The larvae of L. ferruginea remain near the surface for two months, but after maturing to a length of at least 14 mm, they dwell on sandy or muddy seafloors at a depth between 30 and 100 m. As they live considerably deeper than other species of flounder, they are rarely seen along shores.

== Ecology ==
Yellowtail flounders have been reported to live up to seventeen years, but most die by age seven. They mature relatively early with females being able to reproduce by age three, spawning in the spring and summer. The eggs (measuring approximately 0.9 mm in diameter) float to the surface and drift for approximately two months. The early larval stages closely resemble that of the winter flounder, though the appearance of the fin rays differentiates them.

They eat crustaceans (including amphipods, shrimps, mysids, and shellfish) as well as marine worms, and are preyed on by other fish such as spiny dogfish and skate. Yellowtail flounders are able to camouflage, changing the pattern of their skin to mimic the seafloor.

== Fishing and conservation ==
Yellowtail flounders have been commonly fished in Massachusetts Bay and Cape Cod Bay since the 1800s, after beam and otter trawls were introduced to fisheries in the area. In 1908, a total of 1400000 kg of yellowtail and winter flounder was caught near Cape Cod, an estimated half of which was yellowtail.

In the US, fishing of yellowtail flounder is governed by the NMFS. More than 526000 kg of yellowtail flounder was commercially caught in American waters in 2020 (the vast majority in Massachusetts), valued at over $1 million.
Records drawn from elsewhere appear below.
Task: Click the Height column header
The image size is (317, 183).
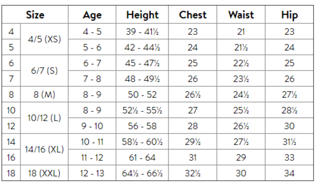Action: 142,15
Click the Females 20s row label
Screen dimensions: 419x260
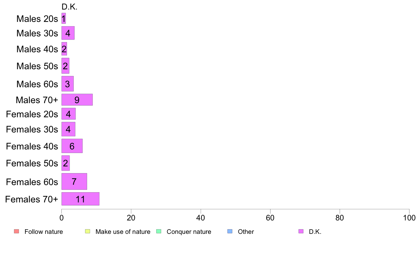coord(32,114)
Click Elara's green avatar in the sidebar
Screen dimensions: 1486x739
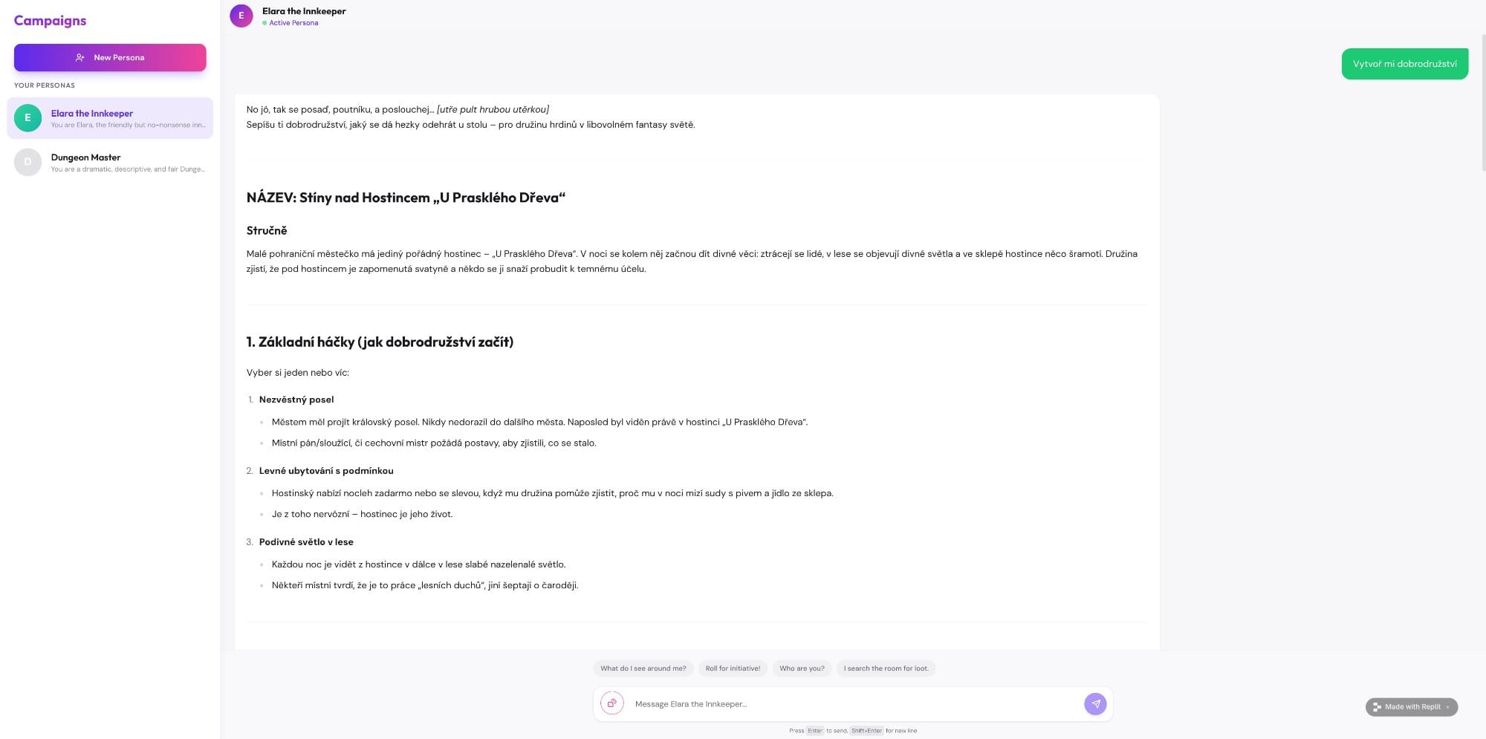pyautogui.click(x=28, y=117)
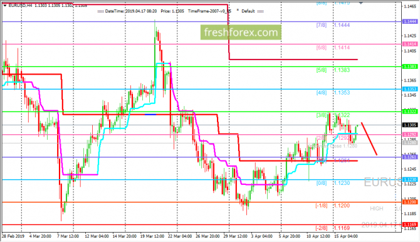This screenshot has height=242, width=420.
Task: Click the [5/8] 1.1383 level label
Action: coord(333,70)
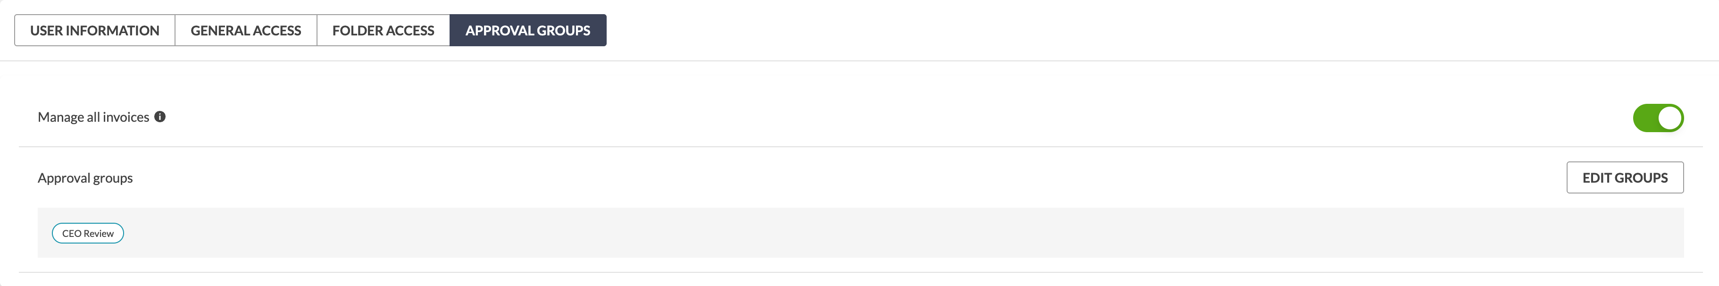Turn off the green invoices switch
Viewport: 1719px width, 286px height.
(x=1658, y=118)
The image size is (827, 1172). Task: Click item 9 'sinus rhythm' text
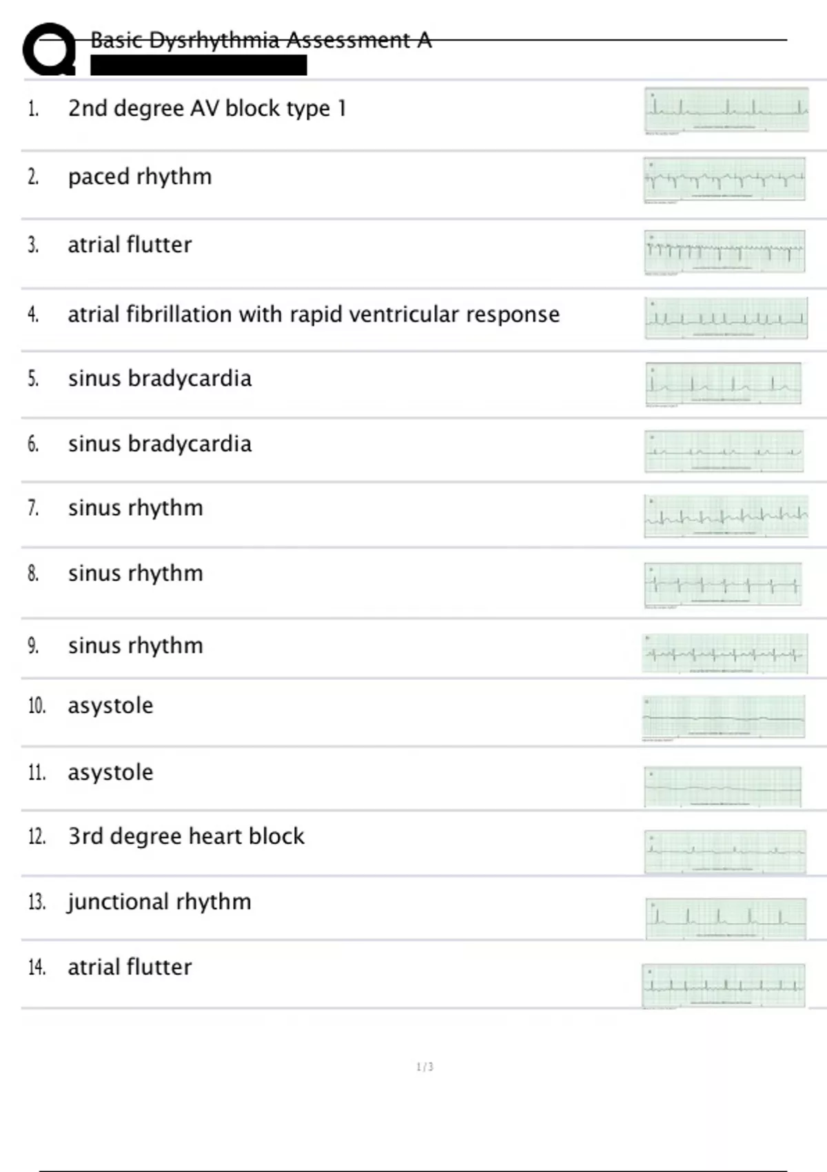136,646
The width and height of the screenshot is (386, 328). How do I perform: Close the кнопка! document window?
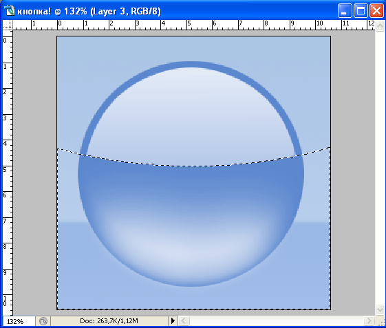tap(376, 11)
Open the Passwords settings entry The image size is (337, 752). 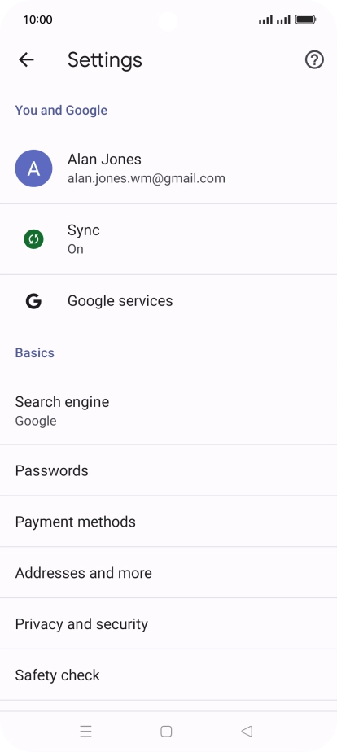[x=169, y=470]
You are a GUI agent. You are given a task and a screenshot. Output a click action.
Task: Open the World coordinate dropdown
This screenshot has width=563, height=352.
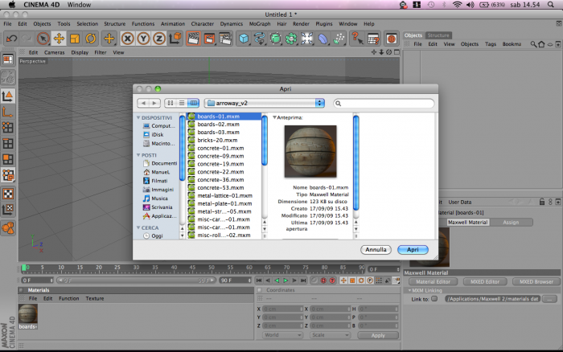tap(282, 335)
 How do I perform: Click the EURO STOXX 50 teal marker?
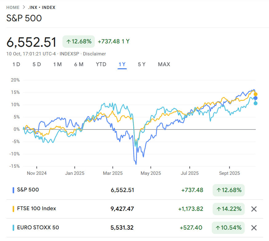(x=14, y=228)
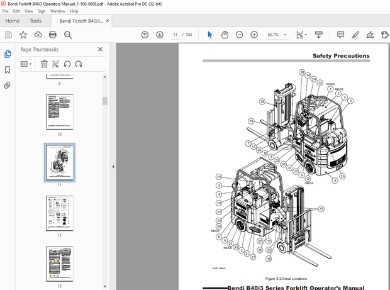Open the Window menu
Screen dimensions: 390x290
57,11
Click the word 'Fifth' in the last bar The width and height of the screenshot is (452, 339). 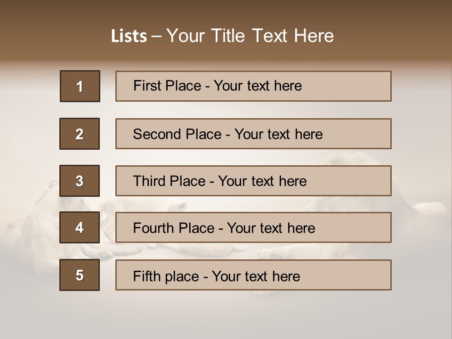click(147, 276)
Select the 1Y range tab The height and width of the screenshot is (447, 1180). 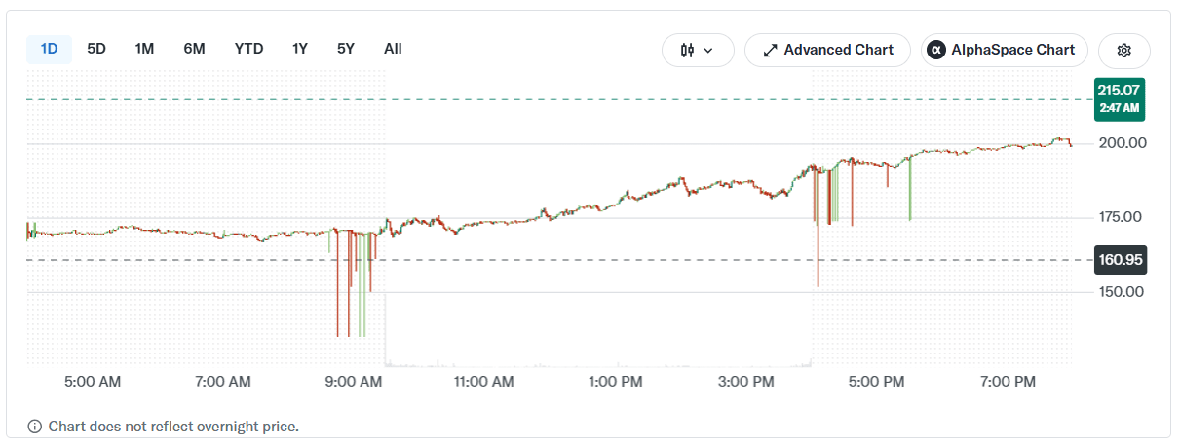point(300,49)
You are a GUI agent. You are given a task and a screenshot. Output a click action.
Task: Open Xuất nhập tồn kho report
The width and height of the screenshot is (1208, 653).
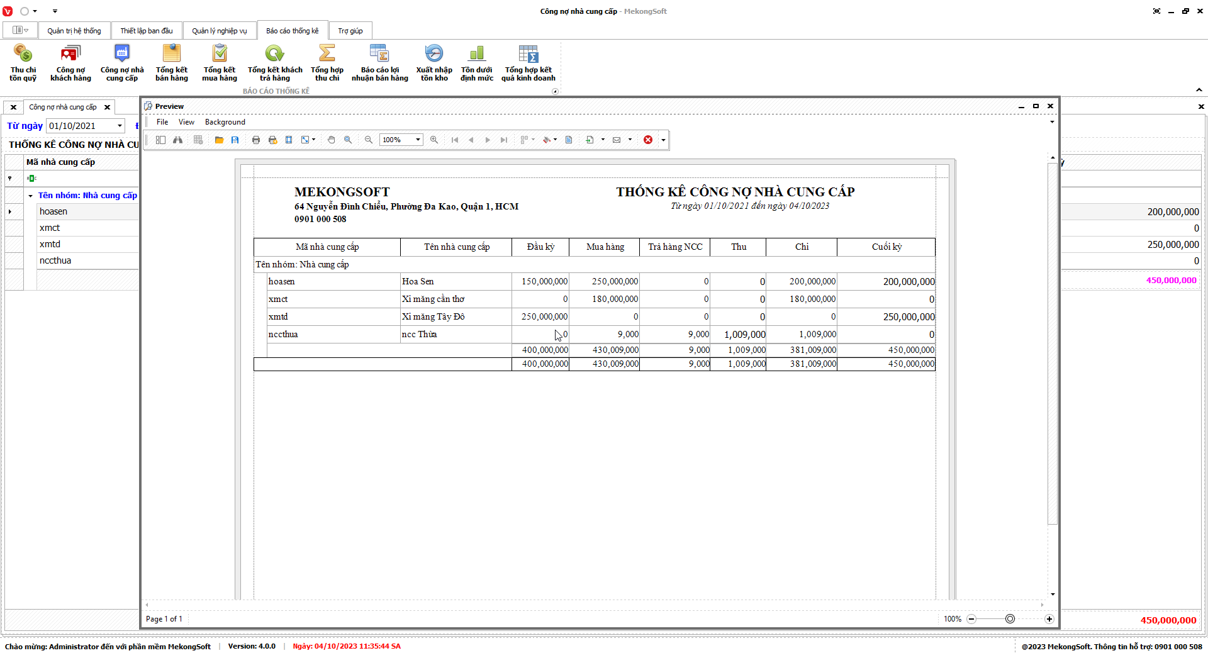433,63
In federal waters, there is a minimum allowed size of 330 mm.

Populations of fishable yellowtail flounder have declined from the 1980s into the late 1990s in Canada, especially in divisions 4V and 4W, after which the rate of fishery declined. L. ferruginea is currently categorized as "Vulnerable" by the International Union for Conservation of Nature. According to the University of Maine, yellowtail flounder are being overfished, as well as several other species of flounder. According to NMFS, the fishing rate is being reduced at Georges Bank and there are rebuilding plans to increase populations of all three stocks.

Yellowtail flounders are fished between late fall and spring, usually with a trawl net or gillnet. Hooks are ineffective as their mouths are small.

== As food ==
Yellowtail flounder is sweet and mild, while being a lean source of B vitamins, including niacin. The texture is delicate and flaky.